**Challenge:** Give the material as a two-column CSV with the headers instruction and action, one row per entry. Begin at the line that has "Viewport: 666px width, 374px height.", stop after the line that has "click(x=9, y=11)", put each field in quotes with line breaks turned into spaces, and leave the pictures out.

**Extracted entries:**
***
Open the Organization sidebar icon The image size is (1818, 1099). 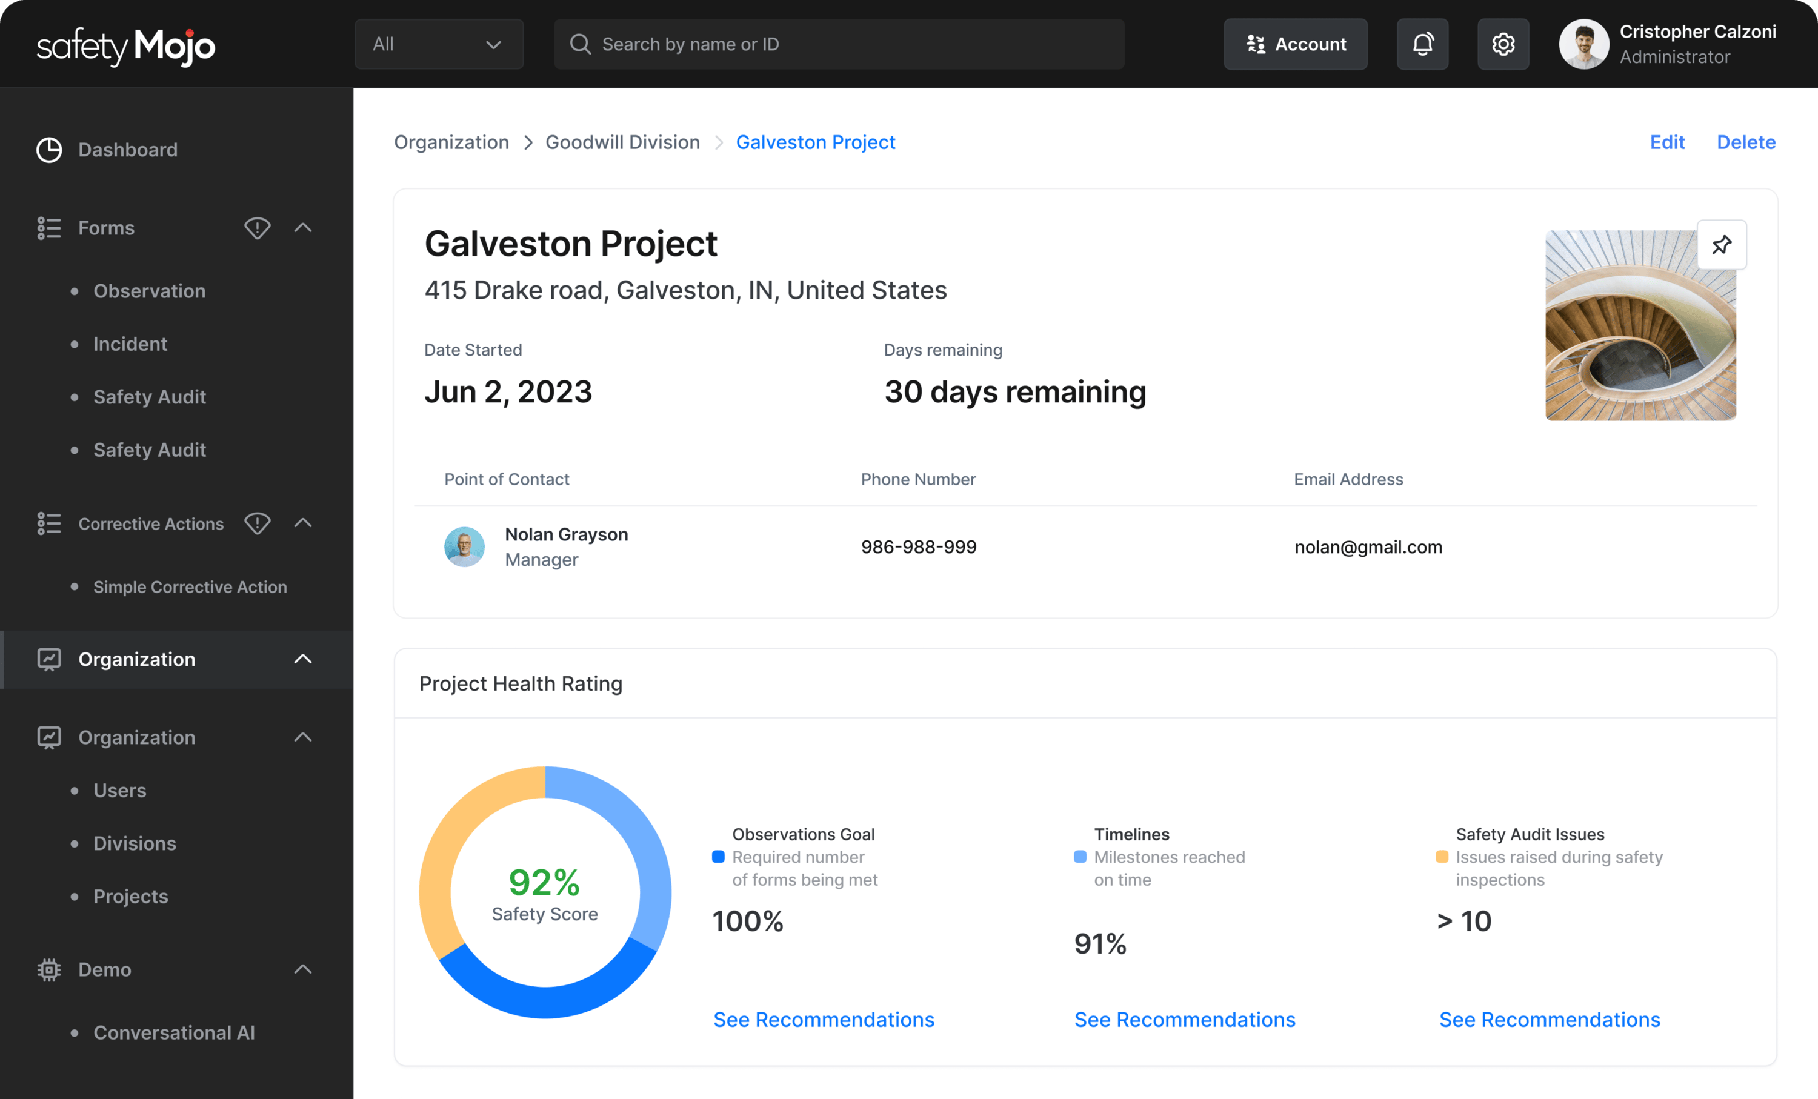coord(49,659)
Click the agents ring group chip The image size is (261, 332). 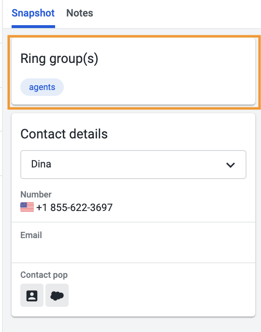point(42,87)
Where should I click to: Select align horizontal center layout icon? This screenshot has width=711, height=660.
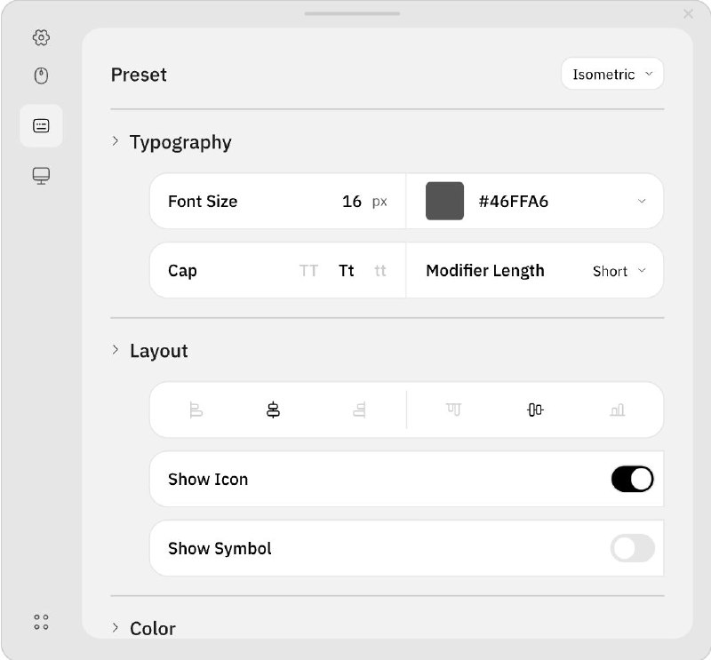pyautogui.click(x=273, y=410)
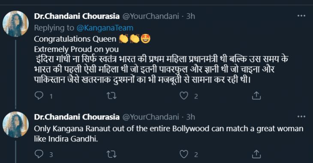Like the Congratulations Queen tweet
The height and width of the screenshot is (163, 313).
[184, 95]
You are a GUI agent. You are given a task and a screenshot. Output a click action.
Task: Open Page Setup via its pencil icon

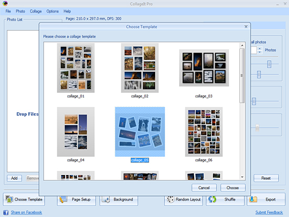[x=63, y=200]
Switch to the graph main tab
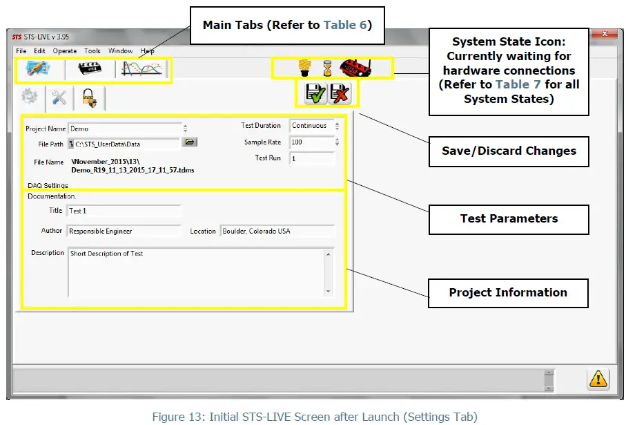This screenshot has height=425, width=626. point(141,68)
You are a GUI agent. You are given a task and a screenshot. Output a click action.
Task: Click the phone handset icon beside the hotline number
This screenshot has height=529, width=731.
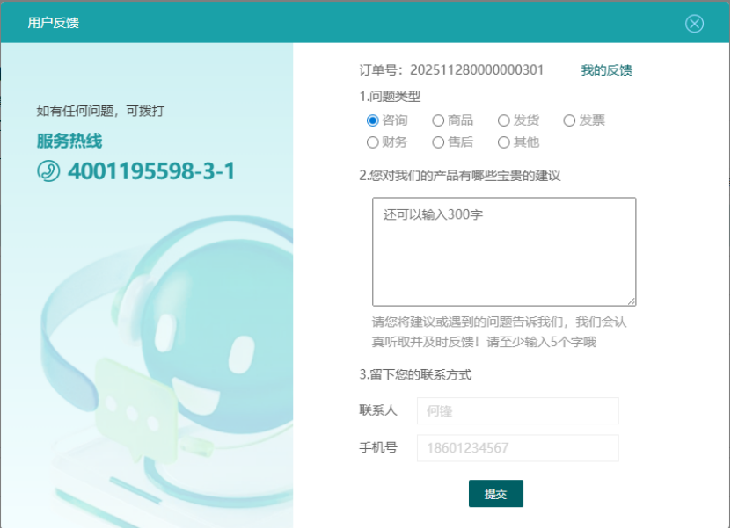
***
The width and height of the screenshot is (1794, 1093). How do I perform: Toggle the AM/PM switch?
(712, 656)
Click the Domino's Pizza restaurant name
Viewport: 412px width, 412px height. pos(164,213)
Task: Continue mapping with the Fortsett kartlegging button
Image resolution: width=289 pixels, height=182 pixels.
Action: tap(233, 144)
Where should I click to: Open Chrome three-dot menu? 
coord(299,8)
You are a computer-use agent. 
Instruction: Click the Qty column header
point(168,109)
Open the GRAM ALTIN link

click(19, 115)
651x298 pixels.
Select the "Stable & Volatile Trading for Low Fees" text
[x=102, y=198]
***
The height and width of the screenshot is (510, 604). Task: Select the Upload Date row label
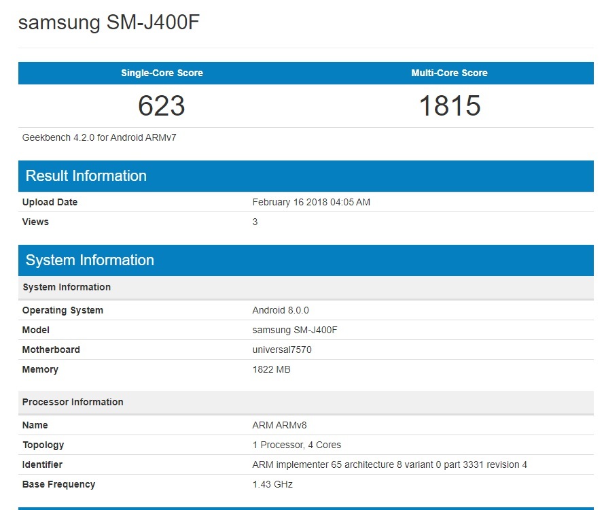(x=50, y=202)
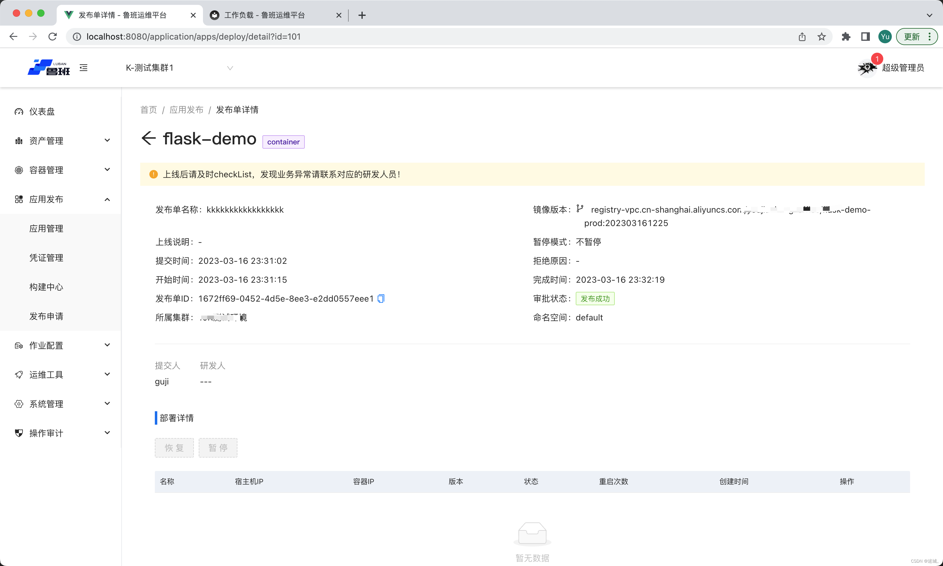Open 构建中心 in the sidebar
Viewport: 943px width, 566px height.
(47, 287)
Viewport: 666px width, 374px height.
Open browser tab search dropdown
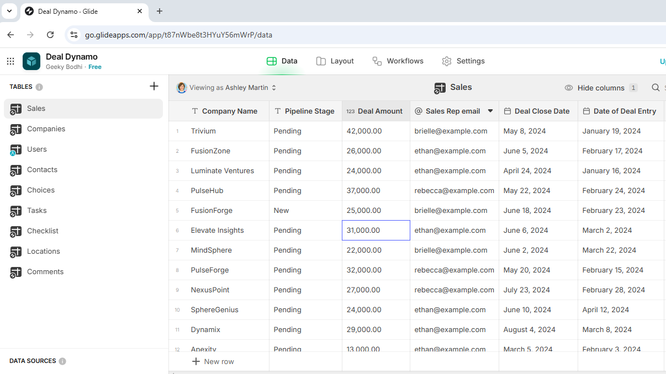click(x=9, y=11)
***
**Exercise result:**
instruction,action
"Viewport: 666px width, 374px height. Open browser tab search dropdown","click(x=9, y=11)"